• TASK REQUIREMENTS
Report each line of the material below where the word "agent" can be found.

=== Begin Enclosure ===

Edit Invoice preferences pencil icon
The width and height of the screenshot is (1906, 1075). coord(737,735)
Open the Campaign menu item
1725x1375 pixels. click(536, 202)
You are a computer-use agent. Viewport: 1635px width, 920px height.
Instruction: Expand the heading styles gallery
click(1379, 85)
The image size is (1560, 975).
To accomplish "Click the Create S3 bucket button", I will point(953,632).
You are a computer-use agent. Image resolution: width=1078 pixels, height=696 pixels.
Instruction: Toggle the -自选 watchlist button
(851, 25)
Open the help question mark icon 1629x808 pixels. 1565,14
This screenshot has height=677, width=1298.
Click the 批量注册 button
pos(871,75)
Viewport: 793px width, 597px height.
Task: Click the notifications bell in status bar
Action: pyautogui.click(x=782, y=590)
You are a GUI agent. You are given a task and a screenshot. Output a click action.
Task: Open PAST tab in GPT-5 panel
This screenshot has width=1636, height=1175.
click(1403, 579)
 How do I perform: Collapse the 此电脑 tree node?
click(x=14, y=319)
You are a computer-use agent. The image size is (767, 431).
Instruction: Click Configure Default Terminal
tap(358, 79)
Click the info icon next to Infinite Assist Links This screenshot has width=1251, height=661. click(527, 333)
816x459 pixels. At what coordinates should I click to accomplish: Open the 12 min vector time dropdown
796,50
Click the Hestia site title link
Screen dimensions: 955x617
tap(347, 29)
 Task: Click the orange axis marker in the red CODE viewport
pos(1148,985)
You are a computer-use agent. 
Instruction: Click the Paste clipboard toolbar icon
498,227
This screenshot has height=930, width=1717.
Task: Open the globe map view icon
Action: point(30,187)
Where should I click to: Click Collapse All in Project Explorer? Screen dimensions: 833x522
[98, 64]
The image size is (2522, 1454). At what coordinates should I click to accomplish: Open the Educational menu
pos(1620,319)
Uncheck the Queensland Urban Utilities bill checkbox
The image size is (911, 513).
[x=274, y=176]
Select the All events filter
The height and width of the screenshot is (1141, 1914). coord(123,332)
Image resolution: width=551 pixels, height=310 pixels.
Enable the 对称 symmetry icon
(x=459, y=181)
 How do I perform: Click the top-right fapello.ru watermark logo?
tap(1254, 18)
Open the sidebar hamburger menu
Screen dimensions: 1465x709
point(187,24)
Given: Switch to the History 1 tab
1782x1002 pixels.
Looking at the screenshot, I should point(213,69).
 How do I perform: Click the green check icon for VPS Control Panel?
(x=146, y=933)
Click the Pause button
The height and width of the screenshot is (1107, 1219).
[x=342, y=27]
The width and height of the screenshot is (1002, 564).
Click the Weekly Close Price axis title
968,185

=== End Enclosure ===

• WRITTEN RESPONSE
You are a computer-use agent. Viewport: 1635px width, 920px height.
You are a computer-use agent. Image resolution: width=1078 pixels, height=696 pixels.
You are a GUI agent. You are given a task and a screenshot. Output a click action.
You are a computer-use agent. The image size is (767, 431).
You are a computer-use agent. 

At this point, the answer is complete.